Rushing after the ambulance, Charlene arrived at the hospital and “I instinctively ran to be with Kate,” she remembers. “But as I neared the entrance to the emergency room, a social worker stopped me in my tracks. After I explained that I was Kate’s partner of 10 years, the social worker told me that the state could not recognize same-sex partners in emergency situations.”
“As if I were a stranger,” Charlene says, she was then forced to contact Kate’s sister in Virginia, who could OK Charlene being at Kate’s side. Grief-stricken, she could finally hold Kate’s hands in the moments before she died, and whisper that she loved her. And she held Kate, then just 41, in her arms until death came.
But the ordeal was not over. At the funeral home, the mortician would not address Charlene as Kate’s family but only would speak to Kate’s mother, who had to sign the request for cremation, and the death certificate stated with unfeeling bluntness that Kate had never been married.
“My partner, Kate Fleming, touched thousands of lives with her voice,” declares Charlene today. After Kate’s tragic death, Charlene decided to take a stand against the discrimination faced by LGBT partners then legal at hospitals and funeral homes in Washington State
Last month, the story of Charlene and Kate’s love — now told in a powerful, emotionally wrenching hour-long documentary “For My Wife: The Making of an Activist for Marriage Equality” — was released on DVD here. It tells the tale of how she was thrust into the national spotlight after Kate’s death, and then fought for enactment of the landmark Washington State domestic-partnership law ending same-sex-couple discrimination.
That measure was signed by Gov. Gregoire in April 2007, with Charlene at her side, and now covers more than 7,000 same-sex couples in the state. Same-sex marriage there is still against the law. Charlene, meanwhile, is pushing for repeal of the federal Defense of Marriage Act, or DOMA.
DOMA, passed in 1996, bans federal recognition of any same-sex spousal benefits including pensions and Social Security, and also permits any state to deny “full faith and credit” recognition to any same-sex marriage legally performed in another state.
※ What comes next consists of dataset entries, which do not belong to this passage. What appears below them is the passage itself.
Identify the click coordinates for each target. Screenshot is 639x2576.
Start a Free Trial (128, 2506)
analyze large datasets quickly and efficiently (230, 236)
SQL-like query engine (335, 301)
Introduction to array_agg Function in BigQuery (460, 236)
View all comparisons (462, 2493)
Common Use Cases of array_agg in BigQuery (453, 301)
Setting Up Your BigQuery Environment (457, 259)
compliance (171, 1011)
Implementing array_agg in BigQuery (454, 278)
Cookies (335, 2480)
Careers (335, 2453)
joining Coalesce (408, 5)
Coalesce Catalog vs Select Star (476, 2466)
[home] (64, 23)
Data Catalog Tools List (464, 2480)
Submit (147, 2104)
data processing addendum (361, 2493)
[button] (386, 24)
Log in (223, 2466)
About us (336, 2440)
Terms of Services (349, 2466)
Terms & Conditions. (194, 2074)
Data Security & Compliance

Last month, DOMA’s Section 3 — the part of the law that defines marriage for federal purposes as the union of a man and a woman — was ruled unconstitutional by a federal judge.
Charlene’s love for Kate will never die, though she “remarried a year ago” her new wife Courteny Bealko, a longtime dear friend.
“I am not fighting for my rights alone, she said. “I am standing up and fighting for every gay and lesbian couple who pay their taxes, contribute to society and who want the same protections every other American is afforded if and when they choose to marry.”